1.         The Validity of the Principle “Costs Follow The Event”

Under Philippine Law.

An arbitral tribunal in an ICC arbitration held in Singapore made a final award granting, modifying or rejecting some of the claims and counterclaims of the parties with the result that a net award of some US$12 million was made in favor of Transfield Philippines, Inc..[“TPI”].  In its Final Award, and on the issue of costs, the tribunal applied the principle of costs follow the event and directed Luzon Hydro Corporation [“LHC”] to pay TPI direct costs of the arbitration because “TPI had to commence this arbitration in order to achieve the net flow of funds in its favour”. The tribunal added that “had the counterclaim ever topped the claim the Tribunal would have taken a different view.  As to legal and other costs, the tribunal said that “it would be fair and reasonable in all the circumstances of this case to award to TPI a percentage of its legal and other costs….In the opinion of the Tribunal the appropriate percentage to take is 80%.”

The Court of Appeals declared that “the arbitral award is null and void for manifestly disregarding Philippine law and for being contrary to public policy” and that “[c]ompelling reasons exist to justify (its)action”.

“The Final Award”, the Court said, “must not be given effect because to do so would result in supplanting our own laws and public policies with a judgment that is based on foreign law despite the clear obligation of the arbitral tribunal to apply Philippine law in resolving the commercial dispute” between the parties.

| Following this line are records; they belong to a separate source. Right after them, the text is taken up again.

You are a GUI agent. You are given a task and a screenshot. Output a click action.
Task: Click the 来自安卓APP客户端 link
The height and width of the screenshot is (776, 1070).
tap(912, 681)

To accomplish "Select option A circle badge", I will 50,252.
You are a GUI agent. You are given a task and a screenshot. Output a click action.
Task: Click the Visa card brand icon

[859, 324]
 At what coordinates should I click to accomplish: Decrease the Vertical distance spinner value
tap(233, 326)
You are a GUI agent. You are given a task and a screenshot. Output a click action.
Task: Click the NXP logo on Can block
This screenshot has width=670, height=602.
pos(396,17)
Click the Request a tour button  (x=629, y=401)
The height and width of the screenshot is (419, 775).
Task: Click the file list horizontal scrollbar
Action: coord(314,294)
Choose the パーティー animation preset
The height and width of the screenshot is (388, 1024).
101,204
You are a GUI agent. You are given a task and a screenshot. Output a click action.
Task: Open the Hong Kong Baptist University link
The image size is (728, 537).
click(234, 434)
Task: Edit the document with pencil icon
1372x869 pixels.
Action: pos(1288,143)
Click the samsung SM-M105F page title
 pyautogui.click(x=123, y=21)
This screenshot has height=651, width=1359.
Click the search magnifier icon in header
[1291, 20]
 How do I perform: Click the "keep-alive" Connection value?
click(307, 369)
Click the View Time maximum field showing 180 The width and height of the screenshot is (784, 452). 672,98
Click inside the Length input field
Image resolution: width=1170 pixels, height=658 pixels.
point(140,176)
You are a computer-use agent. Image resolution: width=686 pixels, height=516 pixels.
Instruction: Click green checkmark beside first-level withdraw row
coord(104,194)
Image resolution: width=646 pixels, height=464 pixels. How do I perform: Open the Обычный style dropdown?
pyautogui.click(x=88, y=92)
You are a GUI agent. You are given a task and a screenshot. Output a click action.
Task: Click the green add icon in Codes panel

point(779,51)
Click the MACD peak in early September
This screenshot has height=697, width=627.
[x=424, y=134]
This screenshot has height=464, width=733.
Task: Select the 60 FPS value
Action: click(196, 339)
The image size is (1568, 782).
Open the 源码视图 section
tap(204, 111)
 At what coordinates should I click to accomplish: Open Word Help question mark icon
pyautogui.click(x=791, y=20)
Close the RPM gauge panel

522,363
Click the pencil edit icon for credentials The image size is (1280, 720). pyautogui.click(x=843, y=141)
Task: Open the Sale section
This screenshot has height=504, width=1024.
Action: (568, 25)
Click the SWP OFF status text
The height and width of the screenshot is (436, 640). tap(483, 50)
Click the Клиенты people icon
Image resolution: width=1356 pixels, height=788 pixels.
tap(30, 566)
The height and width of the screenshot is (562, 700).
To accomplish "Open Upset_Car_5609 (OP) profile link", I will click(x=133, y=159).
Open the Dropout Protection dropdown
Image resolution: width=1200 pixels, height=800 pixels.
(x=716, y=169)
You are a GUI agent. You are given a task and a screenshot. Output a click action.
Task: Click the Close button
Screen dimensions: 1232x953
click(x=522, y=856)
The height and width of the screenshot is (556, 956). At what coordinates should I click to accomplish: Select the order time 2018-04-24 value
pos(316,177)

The contract between them provided that  Philippine law shall be the governing law of the contract.

The principle of “costs follow the event”, the Court said, is not recognized or accepted in Philippine law. “It is a well-settled public policy of the Philippines that, in the absence of bad faith, a litigant cannot be penalized for the exercise of his right to litigate, and the arbitrators did not and could not have found the petitioner to have acted in bad faith in resisting its own claims in the arbitration which the arbitration in fact upheld. Attorney’s fees cannot be recovered as part of damages because of the policy that no premium should be placed on the right to litigate.1  No premium should be placed on the right to litigate and not every winning party is entitled to an automatic grant of attorney’s fees.  The party must show that he falls under one of the instances enumerated in Article 2208 of the Civil Code of the Philippines. As held in Solid Homes, Inc. v. Court of Appeals,2 ‘Article 2208 of the Civil Code allows attorney’s fees to be awarded by a court when its claimant is compelled to litigate with third persons or to incur expenses to protect his interest by reason of an unjustified act or omission of the party from whom it is sought.  While judicial discretion is here extant, an award thereof demands, nevertheless, a factual, legal or equitable justification.  The matter cannot and should not be left to speculation and conjecture’.3

There is no question that under Philippine law, attorney’s fees and litigation costs are not to be awarded every time a party wins a suit.4 Art. 2208 of the Civil Code provides that attorney’s fees and expenses of litigation other than judicial costs, cannot be recovered in the absence of stipulation.  The policy of the law is to put no premium on the right to litigate.5

But what the Court of Appeals failed to take into account is that the general rule embodied in Article 2208 of the Civil Code applies only in the absence of a contrary stipulation by the parties.  The parties in this case had agreed to submit their dispute to arbitration under the ICC Rules. The arbitration agreement is the law between them and is binding upon both.  By agreeing to submit their dispute under ICC arbitration rules,  they were deemed to have integrated such rules into their Contract. As a result of such integration, they were deemed to have stipulated that, in the event that a dispute is submitted to ICC arbitration, and as an exception to Article 2208 of the Civil Code, the costs of arbitration shall be determined and allocated by the Tribunal in accordance with such arbitration rules. The “costs of arbitration”, as mentioned above, include attorney’s fees and expenses of arbitration.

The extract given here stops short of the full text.